EINS Research and Development Projects:
Which technology a document was printed with (source printer) or whether all pages were produced by the same printer and
on the same paper (substrate) is valuable information when detecting document forgery, even if the primary security features
were successfully copied.
This is where the "MLForPrint" project comes in: However, while manual forensic document examination can take hours
and requires the examiner's many years of experience and is therefore comparatively rarely used, the project uses automated
procedures based on machine learning for this purpose.
The goal is that a software-based and automated examination of printed products and substrates can bring about a reduction
in the examination effort with comparable accuracy. For this purpose, the project uses neural networks (CNNs), with which
it has already been possible to demonstrate in prototype form that it is possible to classify documents efficiently with regard
to properties such as printing technology (such as offset, dry/wet toner or ink jet).

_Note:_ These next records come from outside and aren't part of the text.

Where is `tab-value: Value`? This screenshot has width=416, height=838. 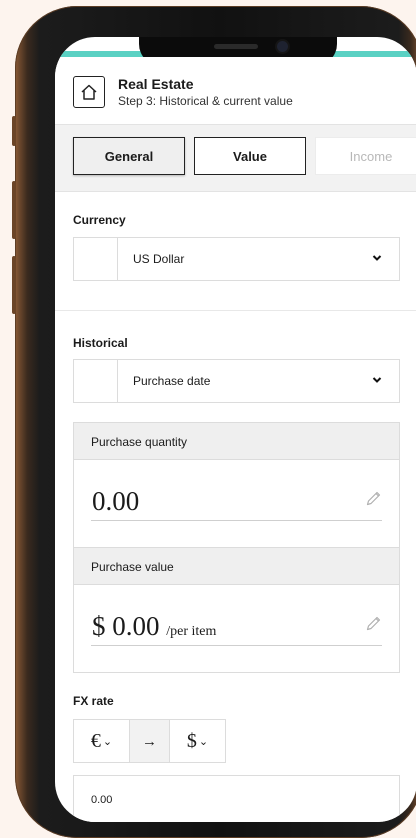
tab-value: Value is located at coordinates (250, 156).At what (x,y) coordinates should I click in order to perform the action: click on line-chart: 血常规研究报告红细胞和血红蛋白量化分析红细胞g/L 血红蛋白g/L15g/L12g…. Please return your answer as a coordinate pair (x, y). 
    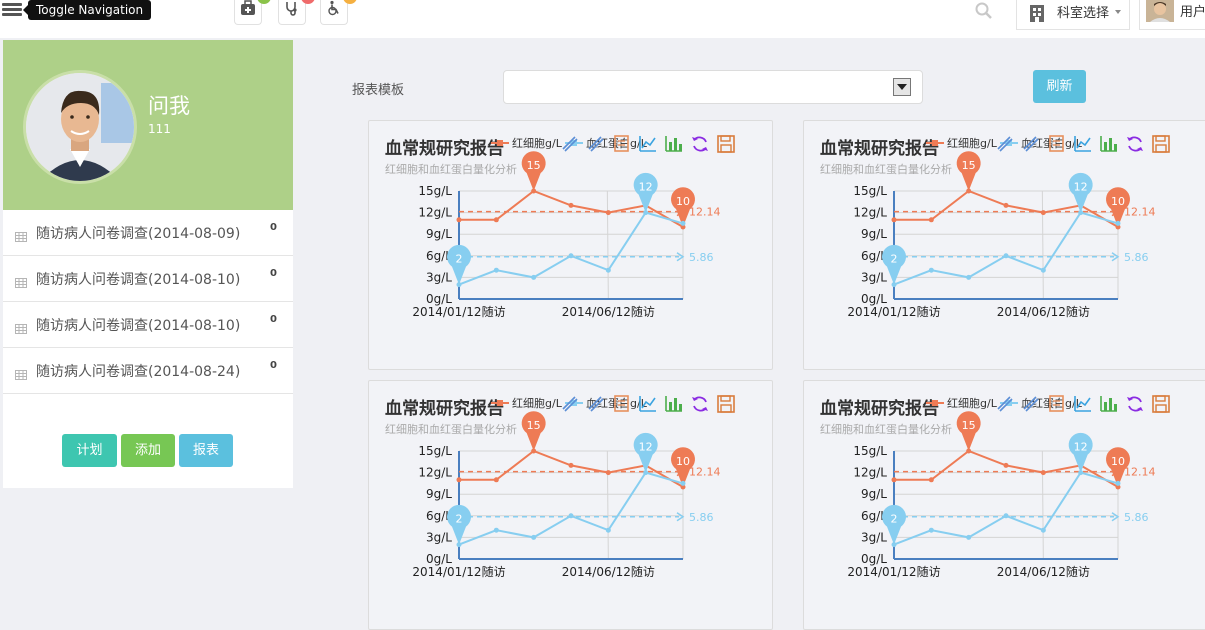
    Looking at the image, I should click on (995, 227).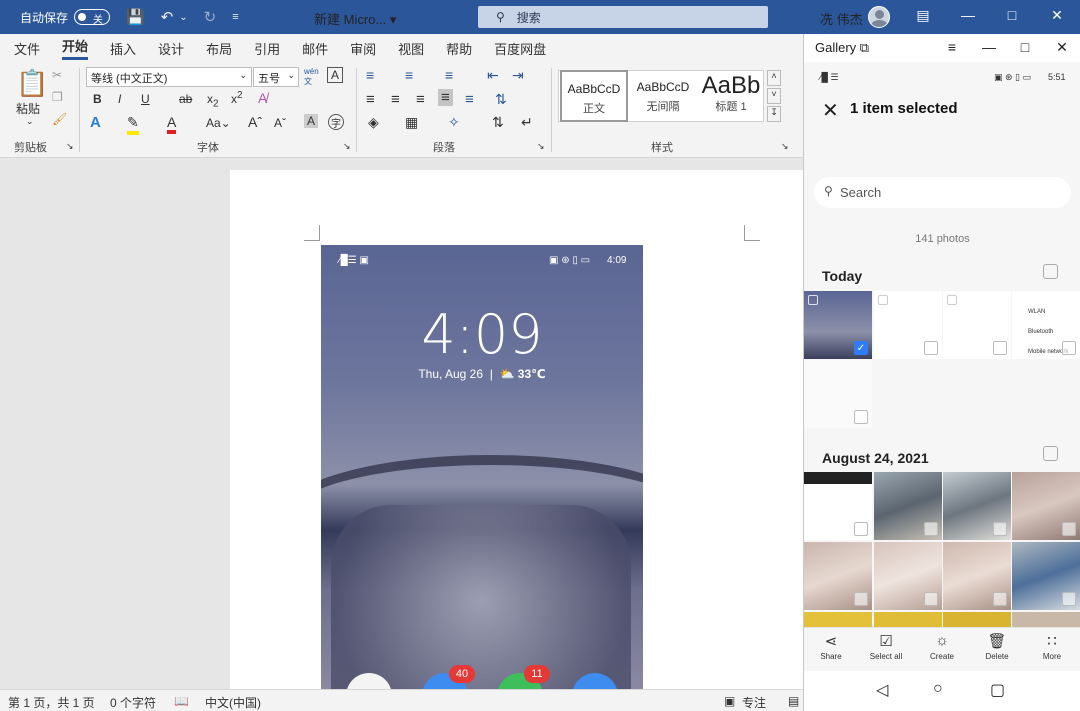 The height and width of the screenshot is (711, 1080). Describe the element at coordinates (409, 75) in the screenshot. I see `numbering-icon: ≡` at that location.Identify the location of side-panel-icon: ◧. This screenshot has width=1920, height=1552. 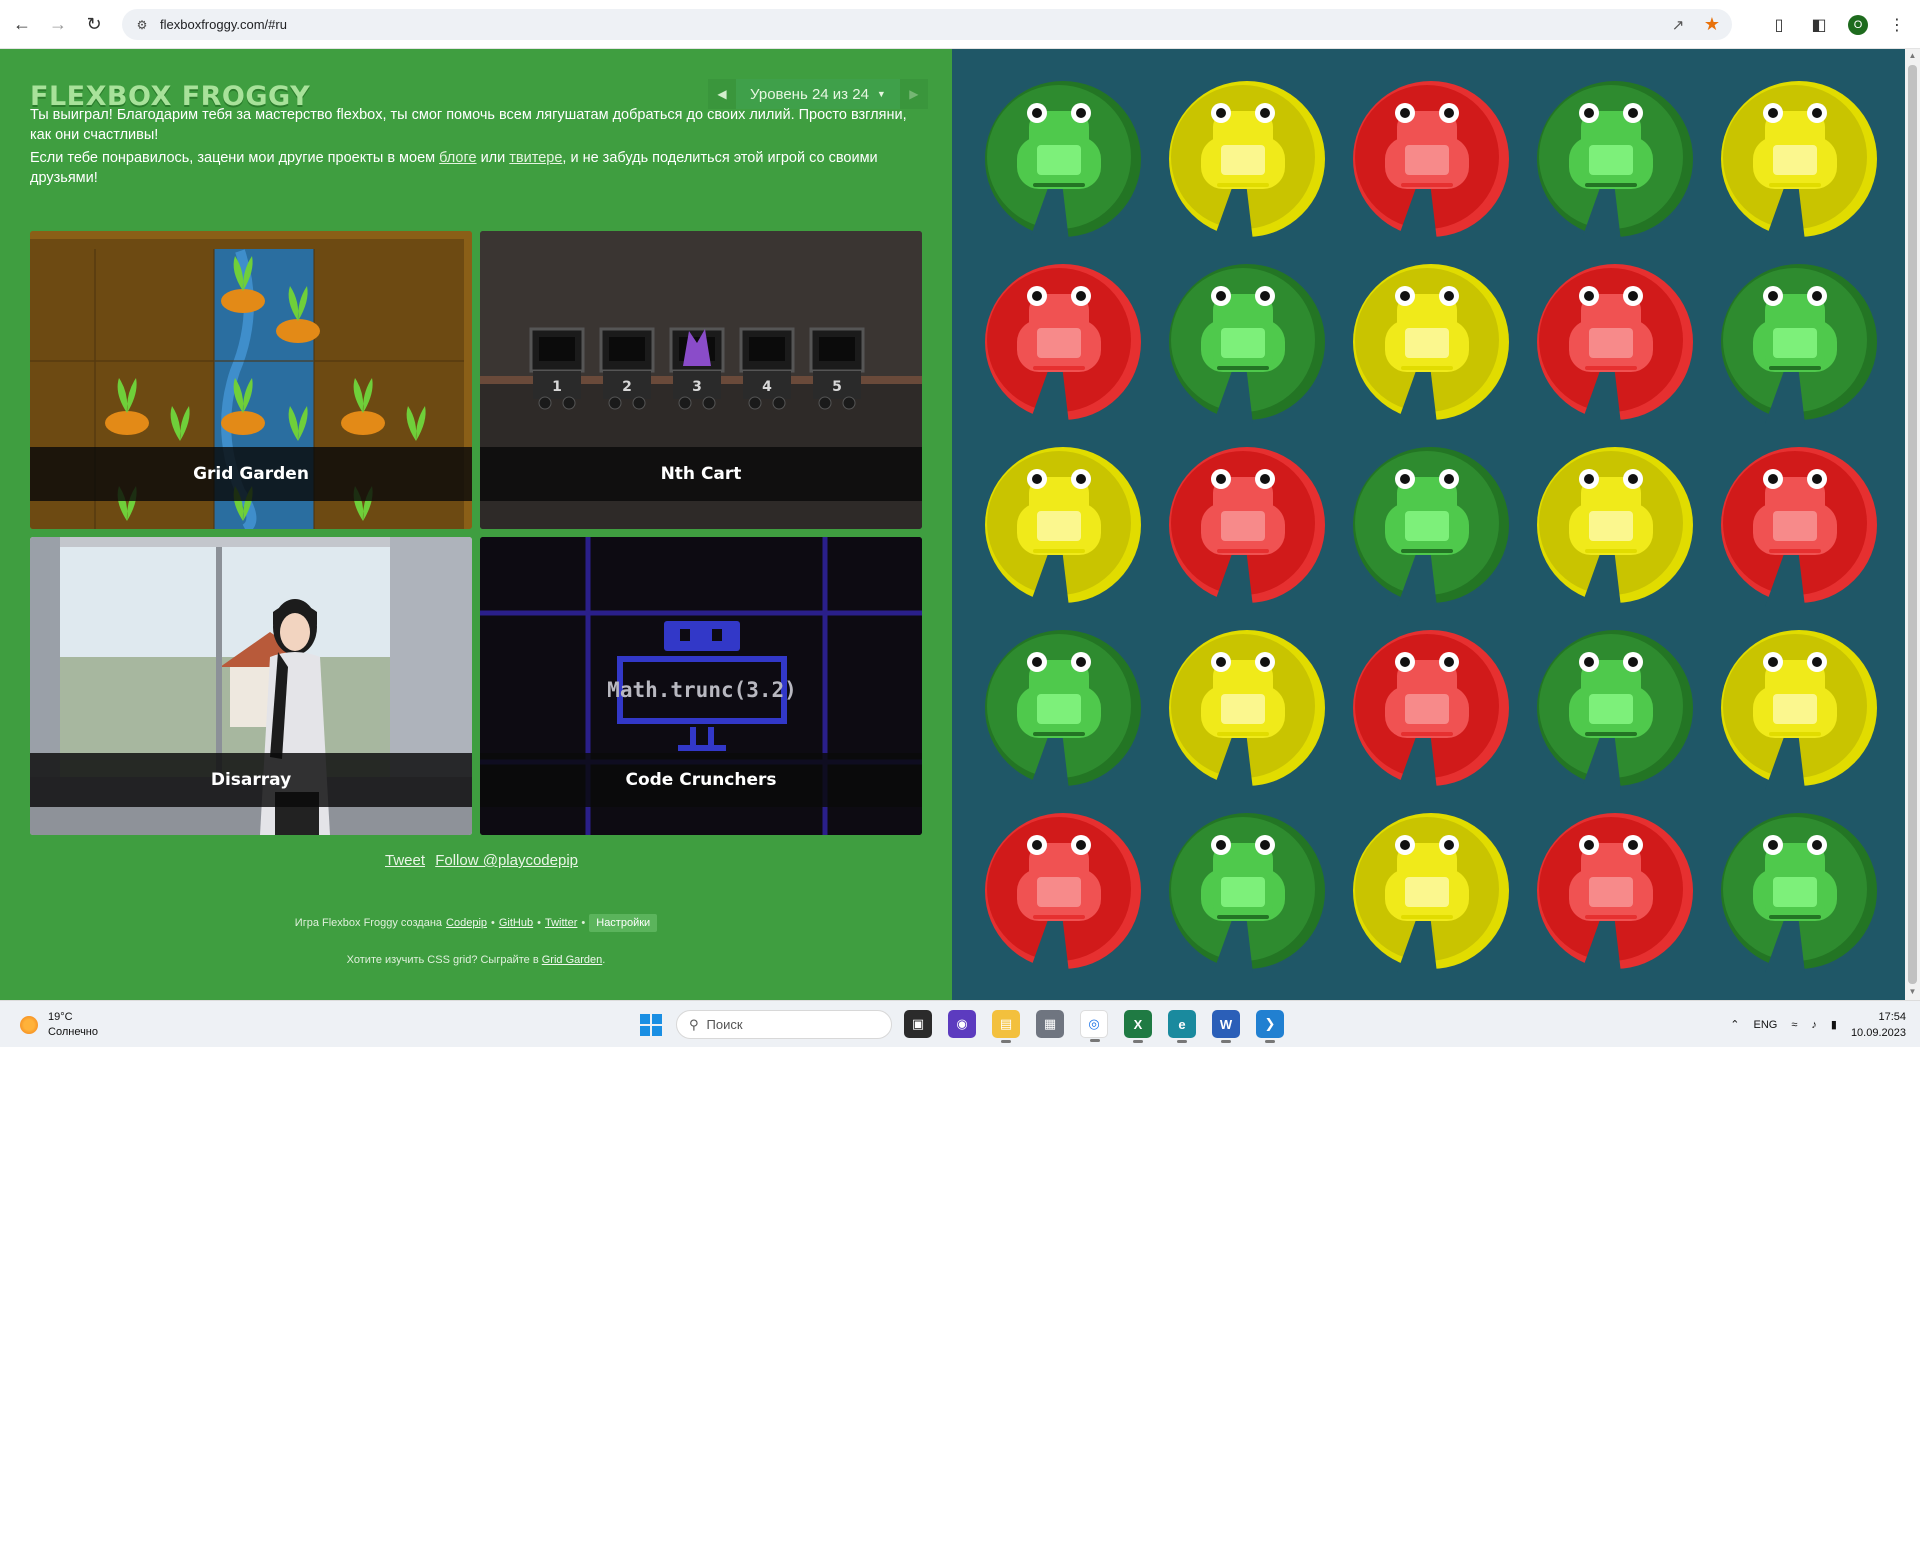
(1819, 25).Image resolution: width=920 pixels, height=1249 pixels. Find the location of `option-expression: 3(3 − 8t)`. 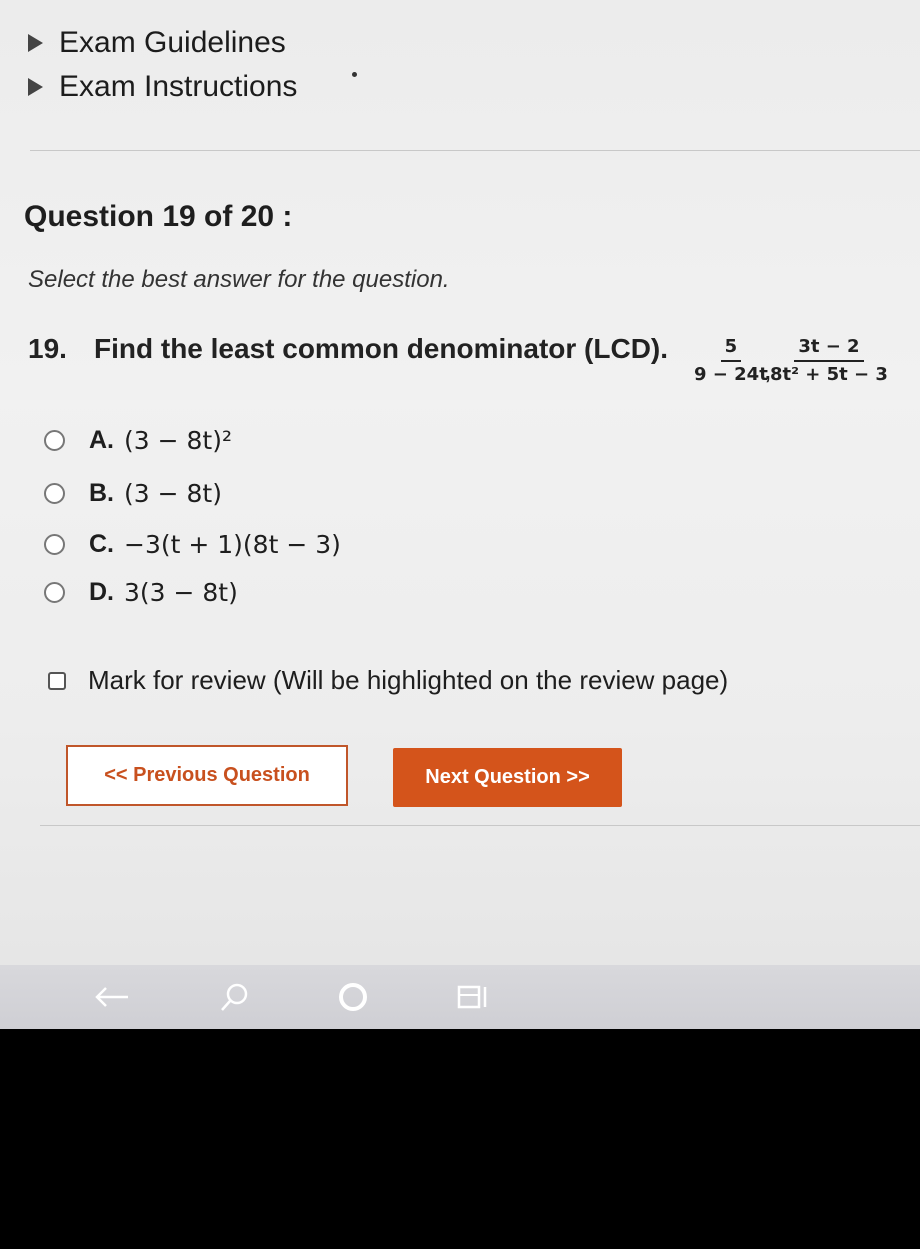

option-expression: 3(3 − 8t) is located at coordinates (181, 592).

The goals of the "MLforPrint" project are, on the one hand, to research and improve the robustness of the CNN against
disturbances that could be specifically used by counterfeiters and, on the other hand, to classify substrates for which a
software solution is to be demonstrated for the first time that can derive paper types, aging states and condition predictions
from scans. The challenge of a learned, i.e., data-oriented approach is to be able to react quickly to unknown documents and
textures. For use in digital forensics, it is further important to improve the explainability of the deployed CNN in order
to better understand its decisions and optimize parameters of the network for deployment purposes.
This joint project was funded until 02/2024 by the BMBF. Funding measure KMU-innovativ: IKT.